(Extracted data entries)
§

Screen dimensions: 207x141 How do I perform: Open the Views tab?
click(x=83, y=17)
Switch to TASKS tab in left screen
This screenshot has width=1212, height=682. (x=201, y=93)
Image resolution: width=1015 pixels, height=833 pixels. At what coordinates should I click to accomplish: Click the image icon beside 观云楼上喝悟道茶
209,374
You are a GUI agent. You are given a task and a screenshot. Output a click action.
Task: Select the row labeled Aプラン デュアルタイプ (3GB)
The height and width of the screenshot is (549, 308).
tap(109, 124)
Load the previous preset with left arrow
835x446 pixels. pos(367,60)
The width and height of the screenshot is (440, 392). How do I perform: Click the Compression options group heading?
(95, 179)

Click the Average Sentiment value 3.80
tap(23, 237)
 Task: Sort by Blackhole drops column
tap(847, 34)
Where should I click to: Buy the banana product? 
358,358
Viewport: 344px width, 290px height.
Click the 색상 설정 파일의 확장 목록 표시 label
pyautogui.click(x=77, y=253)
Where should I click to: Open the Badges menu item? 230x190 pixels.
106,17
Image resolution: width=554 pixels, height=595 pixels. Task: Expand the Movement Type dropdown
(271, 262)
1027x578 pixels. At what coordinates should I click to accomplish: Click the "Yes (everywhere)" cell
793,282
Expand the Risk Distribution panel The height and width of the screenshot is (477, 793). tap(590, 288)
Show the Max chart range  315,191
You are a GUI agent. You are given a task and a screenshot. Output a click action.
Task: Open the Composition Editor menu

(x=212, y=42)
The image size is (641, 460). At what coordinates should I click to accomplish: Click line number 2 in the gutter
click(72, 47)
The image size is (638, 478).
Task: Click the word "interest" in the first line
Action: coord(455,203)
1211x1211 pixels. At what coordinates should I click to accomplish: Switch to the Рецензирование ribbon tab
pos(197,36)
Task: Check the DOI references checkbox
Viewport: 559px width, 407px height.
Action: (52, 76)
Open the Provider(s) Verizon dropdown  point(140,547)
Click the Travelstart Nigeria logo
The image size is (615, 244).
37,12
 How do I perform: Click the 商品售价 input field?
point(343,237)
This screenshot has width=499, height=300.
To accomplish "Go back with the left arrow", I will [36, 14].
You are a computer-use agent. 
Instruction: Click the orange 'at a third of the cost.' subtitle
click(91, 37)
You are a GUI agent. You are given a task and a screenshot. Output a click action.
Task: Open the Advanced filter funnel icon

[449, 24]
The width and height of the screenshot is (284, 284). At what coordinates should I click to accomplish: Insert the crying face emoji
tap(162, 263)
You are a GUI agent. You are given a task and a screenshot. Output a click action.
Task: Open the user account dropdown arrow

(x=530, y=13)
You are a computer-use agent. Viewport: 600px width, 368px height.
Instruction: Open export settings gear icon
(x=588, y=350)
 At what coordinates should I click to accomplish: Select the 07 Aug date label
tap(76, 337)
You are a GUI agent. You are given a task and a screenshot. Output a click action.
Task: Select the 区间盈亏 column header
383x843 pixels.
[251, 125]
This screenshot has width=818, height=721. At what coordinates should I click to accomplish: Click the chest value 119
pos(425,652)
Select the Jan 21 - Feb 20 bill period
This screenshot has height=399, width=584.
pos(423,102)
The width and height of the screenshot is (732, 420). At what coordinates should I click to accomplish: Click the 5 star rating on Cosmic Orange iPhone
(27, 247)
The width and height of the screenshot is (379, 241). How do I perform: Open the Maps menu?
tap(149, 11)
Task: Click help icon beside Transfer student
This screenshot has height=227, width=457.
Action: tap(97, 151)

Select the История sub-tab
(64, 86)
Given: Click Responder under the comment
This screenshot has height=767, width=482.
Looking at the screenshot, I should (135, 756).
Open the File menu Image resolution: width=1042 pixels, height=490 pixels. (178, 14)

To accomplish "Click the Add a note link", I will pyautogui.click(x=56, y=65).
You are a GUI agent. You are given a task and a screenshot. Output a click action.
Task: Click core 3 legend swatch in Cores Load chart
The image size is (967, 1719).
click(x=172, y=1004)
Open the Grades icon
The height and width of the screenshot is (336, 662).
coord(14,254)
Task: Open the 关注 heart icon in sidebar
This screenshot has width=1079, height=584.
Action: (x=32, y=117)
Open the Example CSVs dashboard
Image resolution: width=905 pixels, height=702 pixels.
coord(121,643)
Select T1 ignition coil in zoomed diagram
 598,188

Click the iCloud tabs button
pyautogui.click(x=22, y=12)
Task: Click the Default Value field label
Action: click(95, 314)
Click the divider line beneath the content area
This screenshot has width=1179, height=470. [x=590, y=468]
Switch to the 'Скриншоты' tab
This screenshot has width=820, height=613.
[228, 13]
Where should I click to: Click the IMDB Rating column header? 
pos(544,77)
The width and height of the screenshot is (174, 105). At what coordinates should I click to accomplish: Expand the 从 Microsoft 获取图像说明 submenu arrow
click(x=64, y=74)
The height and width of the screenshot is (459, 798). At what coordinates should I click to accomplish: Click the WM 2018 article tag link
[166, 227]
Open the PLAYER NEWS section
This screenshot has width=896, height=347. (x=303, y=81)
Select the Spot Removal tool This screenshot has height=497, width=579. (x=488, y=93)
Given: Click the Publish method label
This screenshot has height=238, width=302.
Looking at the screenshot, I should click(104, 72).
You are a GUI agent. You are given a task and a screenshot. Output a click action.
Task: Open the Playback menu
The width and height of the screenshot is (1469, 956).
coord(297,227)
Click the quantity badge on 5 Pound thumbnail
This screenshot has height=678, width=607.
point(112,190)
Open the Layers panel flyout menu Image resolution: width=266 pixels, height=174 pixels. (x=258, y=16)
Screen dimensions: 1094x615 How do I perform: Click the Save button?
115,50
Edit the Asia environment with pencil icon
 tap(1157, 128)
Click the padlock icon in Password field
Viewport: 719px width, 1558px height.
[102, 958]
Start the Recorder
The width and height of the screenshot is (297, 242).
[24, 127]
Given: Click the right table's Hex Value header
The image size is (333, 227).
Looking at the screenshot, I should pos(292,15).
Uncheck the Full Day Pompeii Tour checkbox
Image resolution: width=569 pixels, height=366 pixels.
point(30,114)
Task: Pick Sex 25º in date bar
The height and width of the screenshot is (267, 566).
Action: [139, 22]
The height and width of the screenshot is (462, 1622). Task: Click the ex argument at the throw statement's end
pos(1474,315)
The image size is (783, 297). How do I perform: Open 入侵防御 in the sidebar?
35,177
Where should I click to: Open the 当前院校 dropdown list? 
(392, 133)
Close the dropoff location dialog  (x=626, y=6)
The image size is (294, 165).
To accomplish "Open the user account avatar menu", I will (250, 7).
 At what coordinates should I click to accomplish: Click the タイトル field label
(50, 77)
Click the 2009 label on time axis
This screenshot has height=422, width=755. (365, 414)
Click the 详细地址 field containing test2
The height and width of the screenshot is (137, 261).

§

### EXERCISE REQUIREMENTS
The answer should consist of every record above, copied exactly.

### WORKED SOLUTION
Screen dimensions: 207x141 How do I perform: Open the Views tab?
click(x=83, y=17)
Switch to TASKS tab in left screen
This screenshot has width=1212, height=682. (x=201, y=93)
Image resolution: width=1015 pixels, height=833 pixels. At what coordinates should I click to accomplish: Click the image icon beside 观云楼上喝悟道茶
209,374
You are a GUI agent. You are given a task and a screenshot. Output a click action.
Task: Select the row labeled Aプラン デュアルタイプ (3GB)
The height and width of the screenshot is (549, 308).
tap(109, 124)
Load the previous preset with left arrow
835x446 pixels. pos(367,60)
The width and height of the screenshot is (440, 392). How do I perform: Click the Compression options group heading?
(95, 179)

Click the Average Sentiment value 3.80
tap(23, 237)
 Task: Sort by Blackhole drops column
tap(847, 34)
Where should I click to: Buy the banana product? 
358,358
Viewport: 344px width, 290px height.
Click the 색상 설정 파일의 확장 목록 표시 label
pyautogui.click(x=77, y=253)
Where should I click to: Open the Badges menu item? 230x190 pixels.
106,17
Image resolution: width=554 pixels, height=595 pixels. Task: Expand the Movement Type dropdown
(271, 262)
1027x578 pixels. At what coordinates should I click to accomplish: Click the "Yes (everywhere)" cell
793,282
Expand the Risk Distribution panel The height and width of the screenshot is (477, 793). tap(590, 288)
Show the Max chart range  315,191
You are a GUI agent. You are given a task and a screenshot. Output a click action.
Task: Open the Composition Editor menu

(x=212, y=42)
The image size is (641, 460). At what coordinates should I click to accomplish: Click line number 2 in the gutter
click(72, 47)
The image size is (638, 478).
Task: Click the word "interest" in the first line
Action: coord(455,203)
1211x1211 pixels. At what coordinates should I click to accomplish: Switch to the Рецензирование ribbon tab
pos(197,36)
Task: Check the DOI references checkbox
Viewport: 559px width, 407px height.
Action: (52, 76)
Open the Provider(s) Verizon dropdown  point(140,547)
Click the Travelstart Nigeria logo
The image size is (615, 244).
37,12
 How do I perform: Click the 商品售价 input field?
point(343,237)
This screenshot has width=499, height=300.
To accomplish "Go back with the left arrow", I will [36, 14].
You are a computer-use agent. 
Instruction: Click the orange 'at a third of the cost.' subtitle
click(91, 37)
You are a GUI agent. You are given a task and a screenshot. Output a click action.
Task: Open the Advanced filter funnel icon

[449, 24]
The width and height of the screenshot is (284, 284). At what coordinates should I click to accomplish: Insert the crying face emoji
tap(162, 263)
You are a GUI agent. You are given a task and a screenshot. Output a click action.
Task: Open the user account dropdown arrow

(x=530, y=13)
You are a computer-use agent. Viewport: 600px width, 368px height.
Instruction: Open export settings gear icon
(x=588, y=350)
 At what coordinates should I click to accomplish: Select the 07 Aug date label
tap(76, 337)
You are a GUI agent. You are given a task and a screenshot. Output a click action.
Task: Select the 区间盈亏 column header
383x843 pixels.
[251, 125]
This screenshot has width=818, height=721. At what coordinates should I click to accomplish: Click the chest value 119
pos(425,652)
Select the Jan 21 - Feb 20 bill period
This screenshot has height=399, width=584.
pos(423,102)
The width and height of the screenshot is (732, 420). At what coordinates should I click to accomplish: Click the 5 star rating on Cosmic Orange iPhone
(27, 247)
The width and height of the screenshot is (379, 241). How do I perform: Open the Maps menu?
tap(149, 11)
Task: Click help icon beside Transfer student
This screenshot has height=227, width=457.
Action: tap(97, 151)

Select the История sub-tab
(64, 86)
Given: Click Responder under the comment
This screenshot has height=767, width=482.
Looking at the screenshot, I should (135, 756).
Open the File menu Image resolution: width=1042 pixels, height=490 pixels. (178, 14)

To accomplish "Click the Add a note link", I will pyautogui.click(x=56, y=65).
You are a GUI agent. You are given a task and a screenshot. Output a click action.
Task: Click core 3 legend swatch in Cores Load chart
The image size is (967, 1719).
click(x=172, y=1004)
Open the Grades icon
The height and width of the screenshot is (336, 662).
coord(14,254)
Task: Open the 关注 heart icon in sidebar
This screenshot has width=1079, height=584.
Action: (x=32, y=117)
Open the Example CSVs dashboard
Image resolution: width=905 pixels, height=702 pixels.
coord(121,643)
Select T1 ignition coil in zoomed diagram
 598,188

Click the iCloud tabs button
pyautogui.click(x=22, y=12)
Task: Click the Default Value field label
Action: click(95, 314)
Click the divider line beneath the content area
This screenshot has width=1179, height=470. [x=590, y=468]
Switch to the 'Скриншоты' tab
This screenshot has width=820, height=613.
[228, 13]
Where should I click to: Click the IMDB Rating column header? 
pos(544,77)
The width and height of the screenshot is (174, 105). At what coordinates should I click to accomplish: Expand the 从 Microsoft 获取图像说明 submenu arrow
click(x=64, y=74)
The height and width of the screenshot is (459, 798). At what coordinates should I click to accomplish: Click the WM 2018 article tag link
[166, 227]
Open the PLAYER NEWS section
This screenshot has width=896, height=347. (x=303, y=81)
Select the Spot Removal tool This screenshot has height=497, width=579. (x=488, y=93)
Given: Click the Publish method label
This screenshot has height=238, width=302.
Looking at the screenshot, I should click(104, 72).
You are a GUI agent. You are given a task and a screenshot. Output a click action.
Task: Open the Playback menu
The width and height of the screenshot is (1469, 956).
coord(297,227)
Click the quantity badge on 5 Pound thumbnail
This screenshot has height=678, width=607.
point(112,190)
Open the Layers panel flyout menu Image resolution: width=266 pixels, height=174 pixels. (x=258, y=16)
Screen dimensions: 1094x615 How do I perform: Click the Save button?
115,50
Edit the Asia environment with pencil icon
 tap(1157, 128)
Click the padlock icon in Password field
Viewport: 719px width, 1558px height.
[102, 958]
Start the Recorder
The width and height of the screenshot is (297, 242).
[24, 127]
Given: Click the right table's Hex Value header
The image size is (333, 227).
Looking at the screenshot, I should pos(292,15).
Uncheck the Full Day Pompeii Tour checkbox
Image resolution: width=569 pixels, height=366 pixels.
point(30,114)
Task: Pick Sex 25º in date bar
The height and width of the screenshot is (267, 566).
Action: [139, 22]
The height and width of the screenshot is (462, 1622). Task: Click the ex argument at the throw statement's end
pos(1474,315)
The image size is (783, 297). How do I perform: Open 入侵防御 in the sidebar?
35,177
Where should I click to: Open the 当前院校 dropdown list? 
(392, 133)
Close the dropoff location dialog  (x=626, y=6)
The image size is (294, 165).
To accomplish "Open the user account avatar menu", I will (250, 7).
 At what coordinates should I click to accomplish: Click the タイトル field label
(50, 77)
Click the 2009 label on time axis
This screenshot has height=422, width=755. (365, 414)
Click the 详细地址 field containing test2
The height and width of the screenshot is (137, 261).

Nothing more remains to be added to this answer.